The US Preventive Services Task Force (USPSTF) recently issued an updated statement recommending against screening for thyroid cancer in asymptomatic adults, concluding that “screening for thyroid cancer in asymptomatic persons results in harms that outweigh benefits.”

“The USPSTF found inadequate direct evidence to assess the harms of screening for thyroid cancer in asymptomatic persons,” the statement read. “The USPSTF found adequate evidence to bound the magnitude of the overall harms of screening and treatment as at least moderate, based on adequate evidence of serious harms of treatment of thyroid cancer and evidence that overdiagnosis and overtreatment are likely consequences of screening.”

This update to the 1996 USPSTF recommendation was published in JAMA.

Data show that the incidence of detected thyroid cancers has been increasing in the United States from a rate of 4.9 cases per 100,000 persons in 1975 to 14.3 cases per 100,000 persons in 2014. Screening to detect thyroid cancer has the potential to detect malignant nodules earlier, making treatment more effective, but it could also result in overdiagnosis and overtreatment.
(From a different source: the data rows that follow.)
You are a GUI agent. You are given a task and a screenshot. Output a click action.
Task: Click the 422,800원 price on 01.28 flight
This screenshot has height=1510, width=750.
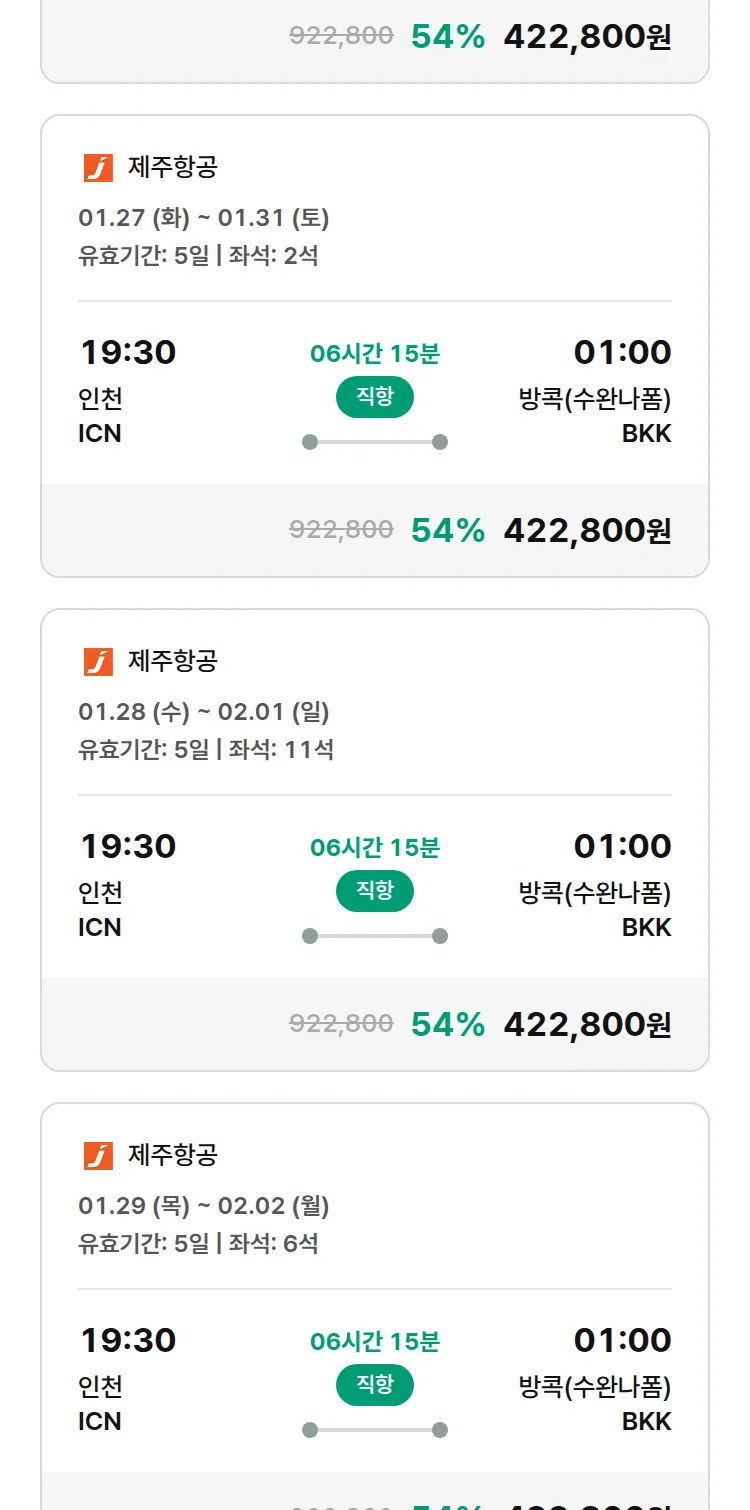coord(587,1024)
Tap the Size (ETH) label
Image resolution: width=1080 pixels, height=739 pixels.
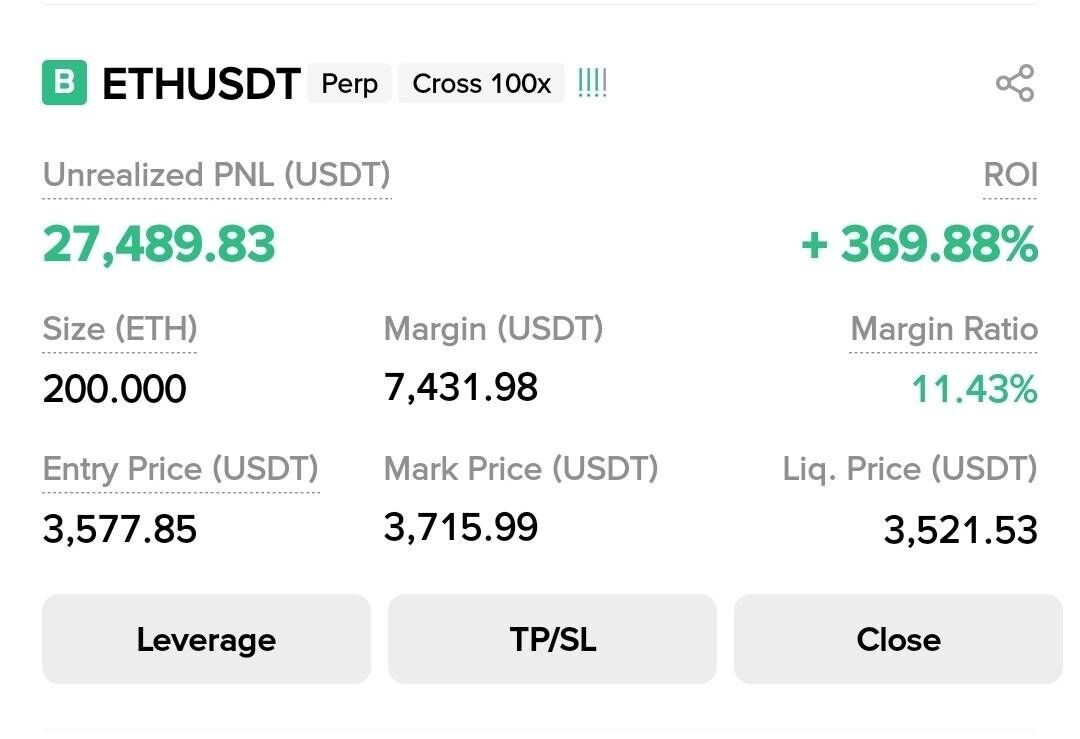[x=120, y=329]
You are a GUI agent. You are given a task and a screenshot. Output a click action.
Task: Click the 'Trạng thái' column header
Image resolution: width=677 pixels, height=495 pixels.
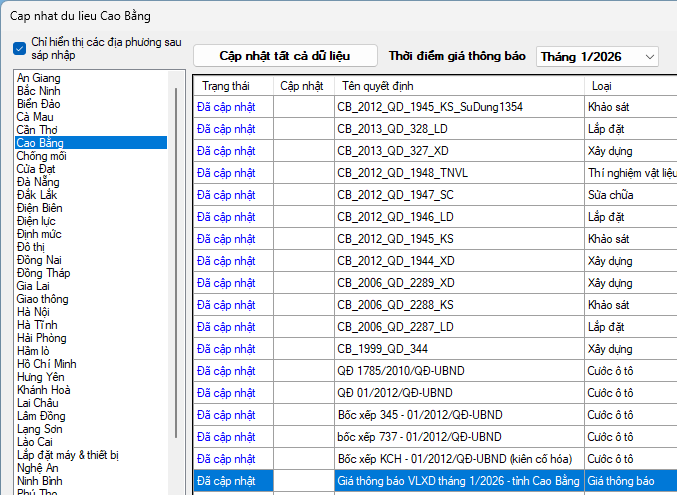[225, 86]
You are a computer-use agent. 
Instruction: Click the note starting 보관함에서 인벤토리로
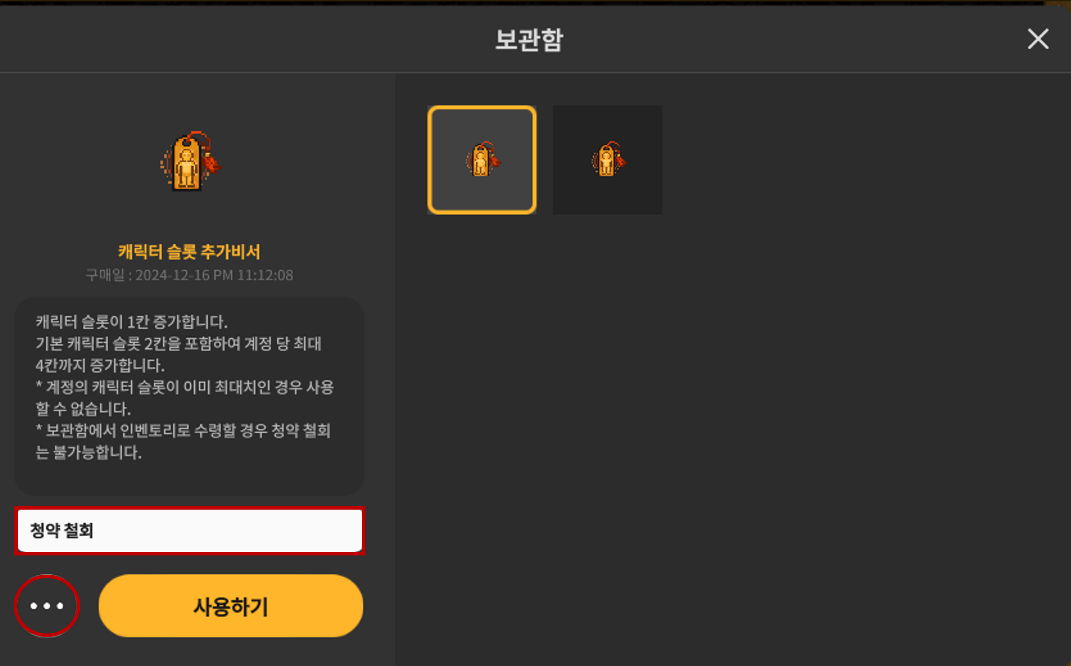[183, 430]
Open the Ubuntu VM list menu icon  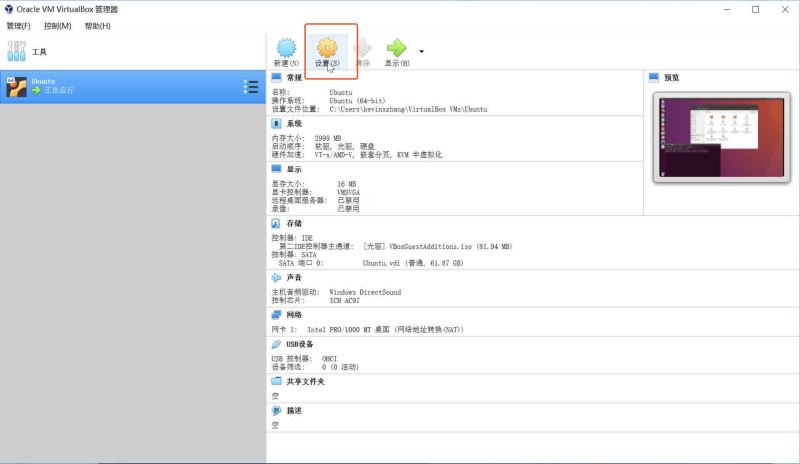tap(251, 87)
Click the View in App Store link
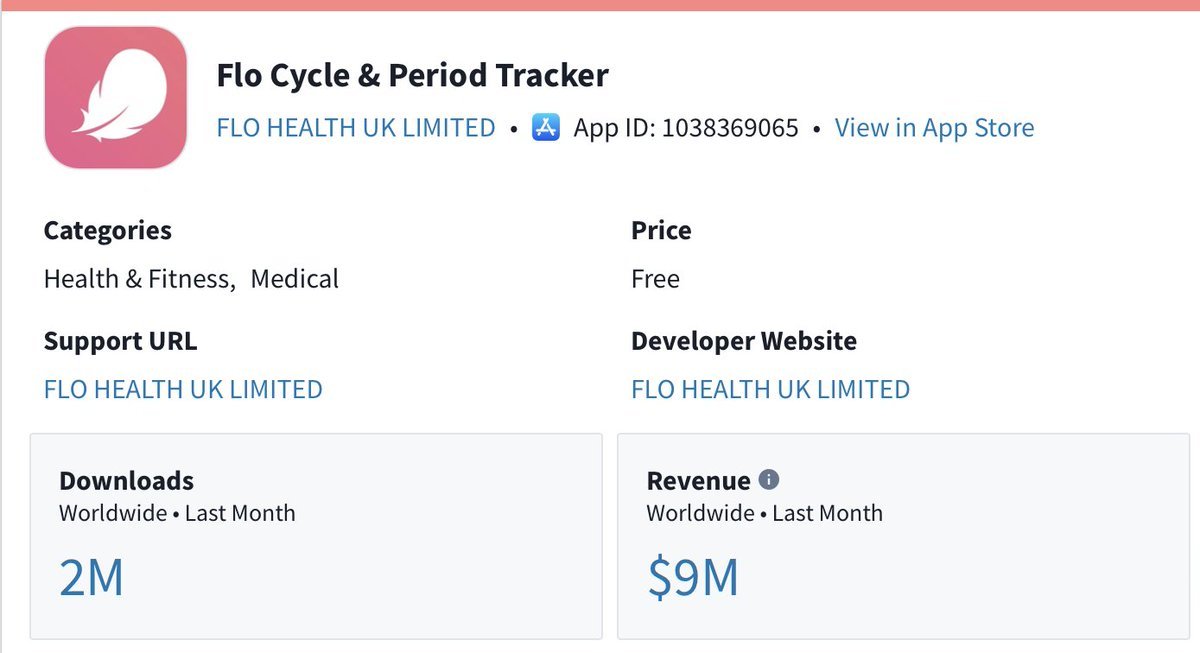 click(x=934, y=128)
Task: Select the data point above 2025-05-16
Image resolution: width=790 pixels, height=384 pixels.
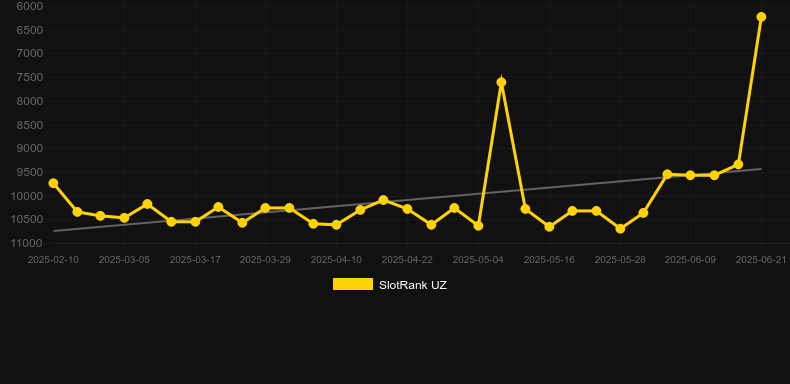Action: click(549, 227)
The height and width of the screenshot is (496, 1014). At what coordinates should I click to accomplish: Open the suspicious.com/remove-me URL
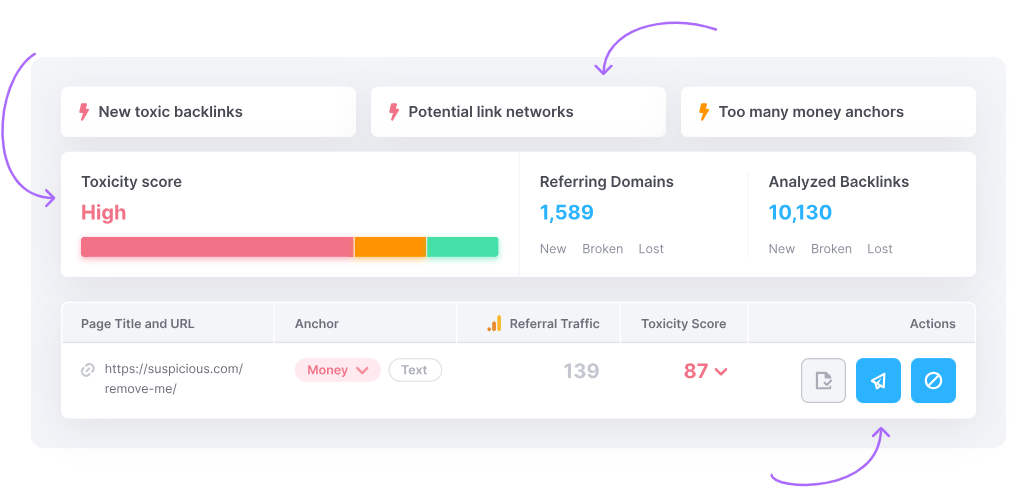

The USPSTF based its recommendation on a systematic review that evaluated the benefits and harms associated with thyroid cancer screening and treatment of early thyroid cancer in asymptomatic adults. The review included relevant studies published from 1966 to 2016. In all, 67 studies were included in the review.

The review found that no fair- to good-quality studies directly evaluated the benefit of thyroid cancer screening.

In two studies, including 354 people, the use of neck palpation was not sensitive enough to detect thyroid nodules, and two methodologically limited studies conducted in South Korea, including 243 people, showed that a combination of selected high-risk sonographic features was specific for thyroid malignancy. Although three studies included addressed harms from screening or ultrasound-guided fine-needle aspiration, none directly assessed the risk for overdiagnosis.

The review identified harms associated with screening and treatment: based on 36 of the 67 studies, including more than 40,000 patients, the 95% CI for the rate of surgical harm was 2.12 to 5.93 for cases of permanent hypoparathyroidism per 100 thyroidectomies, and 0.99 to 2.13 for cases of recurrent laryngeal nerve palsy per 100 operations. Based on 16 studies, including almost 300,000 patients, treatment of differentiated thyroid cancer with radioactive iodine was associated with a small increase in risk of second primary malignancy and with increased risk of permanent adverse effects on the salivary gland.

In an editorial that accompanied the recommendation, Anne R. Cappola, MD, ScM, of the division of endocrinology, diabetes, and metabolism at Perelman School of Medicine, University of Pennsylvania in Philadelphia, noted, “The USPSTF acknowledges that some groups, such as patients with genetic syndromes associated with thyroid cancer and adult survivors of childhood cancer who had radiation therapy and the field included the thyroid, are at higher risk and does not include them in the…recommendation.”

In addition, Cappola wrote that more needs to be done to reduce the current number of deaths from thyroid cancer.

“What the field needs to prevent a similar evaluation and recommendation in the next USPSTF assessment is a noninvasive measure, either radiographic or by biomarker, to distinguish between nodules that have thyroid cells that will leave the capsule and cause morbidity and those nodules that do not,” she wrote. “Using the same tools-palpation, ultrasound imaging, and findings on microscopic examination-is unlikely to result in a different conclusion about screening for thyroid cancer in the future. New technologies are required.”